Course Module
4

Build Your First Vector Search Application

Next Module →

In the age of big data and artificial intelligence, the ability to efficiently search through large datasets has become increasingly important. Traditional keyword-based search methods often fall short in providing accurate and relevant results, especially in complex scenarios involving natural language processing and multimedia data. This is where vector search comes into play.

Before diving in, if you need help, guidance, or want to ask questions, join our Community and a member of the Marqo team will be there to help.

1. What is Vector Search?

Vector search, also known as similarity search or vector similarity search, is a method that involves representing data points (such as text, images, or other types of documents) as vectors in a multi-dimensional space. Each vector captures the semantic meaning of the data, allowing for more accurate and context-aware search results.

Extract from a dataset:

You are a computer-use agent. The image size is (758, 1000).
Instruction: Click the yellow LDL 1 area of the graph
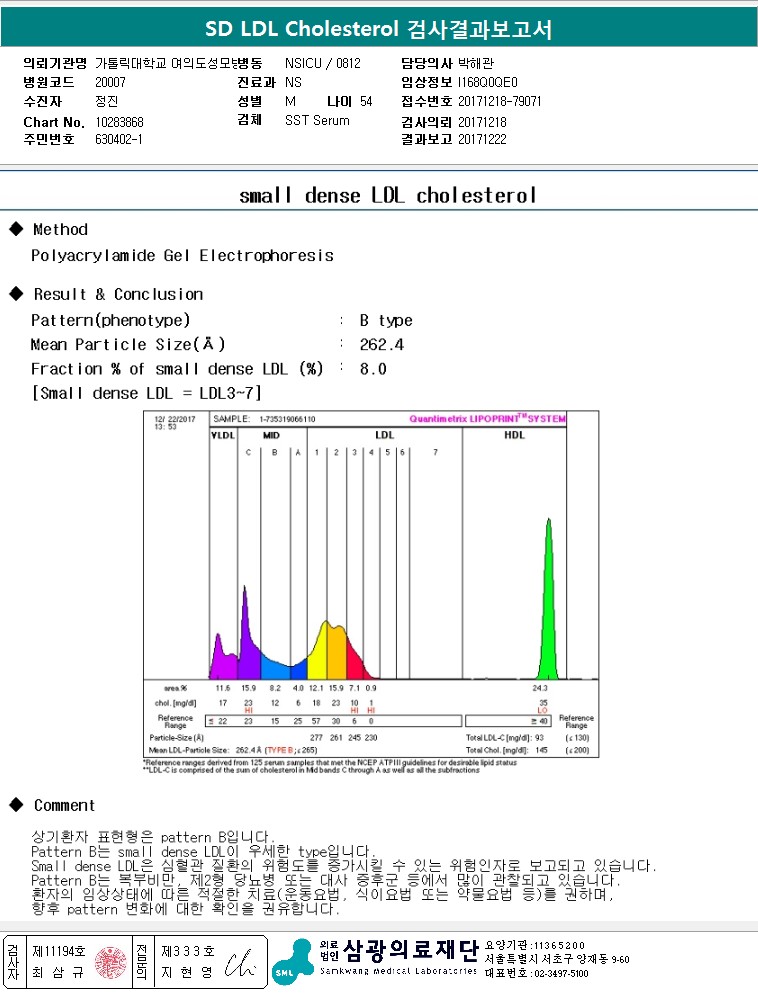[x=315, y=655]
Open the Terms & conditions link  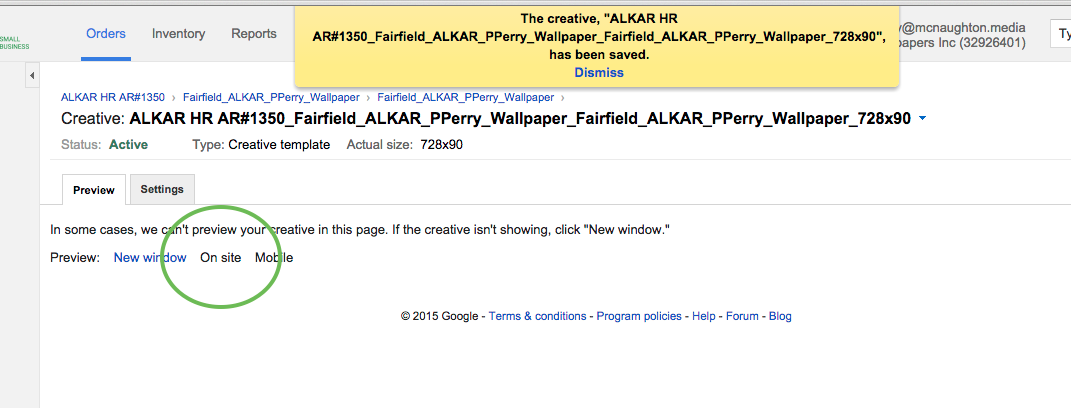click(x=537, y=316)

Instead of matching keywords, vector search calculates the similarity between vectors to find the most relevant results.

2. Why Use Vector Search?

  1. Improved Relevance: Vector search can capture the context and nuances of natural language, leading to more accurate search results.
  2. Multimodal Search: It enables searching across different types of data (e.g., text and images) simultaneously, making it versatile for various applications.
  3. Scalability: Vector search is designed to handle large-scale datasets efficiently, making it suitable for big data applications.
  4. Flexibility: It allows for complex queries that can incorporate multiple factors and weights, providing more sophisticated search capabilities.

3. Let’s Build! A Simple Search Demo

For this article, we will be using Marqo, an end-to-end vector search engine. Marqo is super easy to implement (only takes a few lines of code to set up) and they handle a lot of the complicated stuff for you, including embedding generation.

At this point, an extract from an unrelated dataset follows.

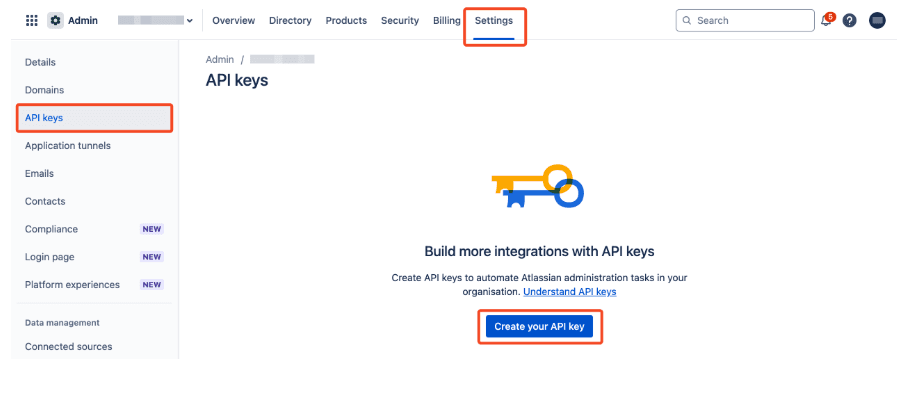The image size is (897, 406).
Task: Switch to the Settings tab
Action: point(494,21)
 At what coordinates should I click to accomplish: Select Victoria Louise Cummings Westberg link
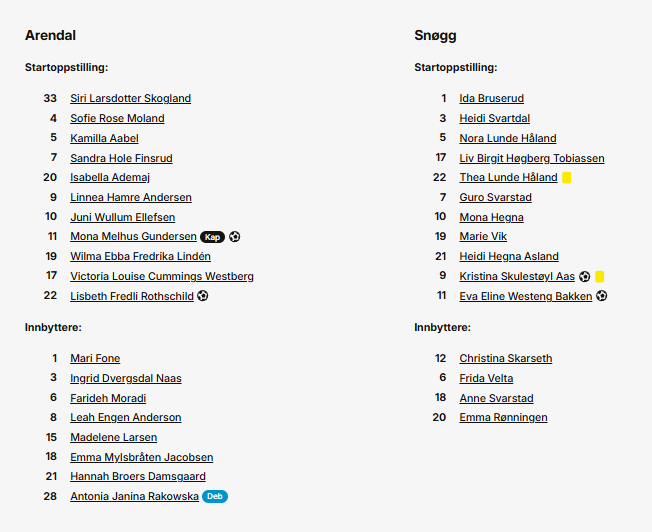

1. Set Up and Installation

We’ll start with downloading and installing Marqo. If you have any issues setting up Marqo, visit our Slack Community and send us your issue on the ‘get-help’ channel where we’ll be there to help!

  1. Marqo requires Docker. To install Docker go to Docker Docs and install for your operating system.
  2. Once Docker is installed, you can use it to run Marqo. First, open the Docker application and then head to your terminal and enter the following:

docker pull marqoai/marqo:latest
docker rm -f marqo
docker run --name marqo -it -p 8882:8882 marqoai/marqo:latest

First, you will begin pulling from marqoai/marqo followed by setting up a vector store. Next, Marqo artefacts will begin downloading. Then, you’ll be greeted with this lovely welcome message once everything is set up successfully. This can take a little bit of time while it downloads everything needed to begin searching.

That’s it - It really is as easy as that! Now we’re ready to use Marqo! It’s important that you keep your terminal open while we begin programming.

2. Start Searching!

While Docker is running, we can use Marqo as we would any other Python library. We’ll begin with a simple example where we create an index and perform searches on movie descriptions. If you have any issues with the following code, visit our Slack Community and send us your issue on the ‘get-help’ channel where we’ll be there to help!

Let’s first install Marqo in our terminal:


pip install marqo

Now we’re ready to write our first vector search system!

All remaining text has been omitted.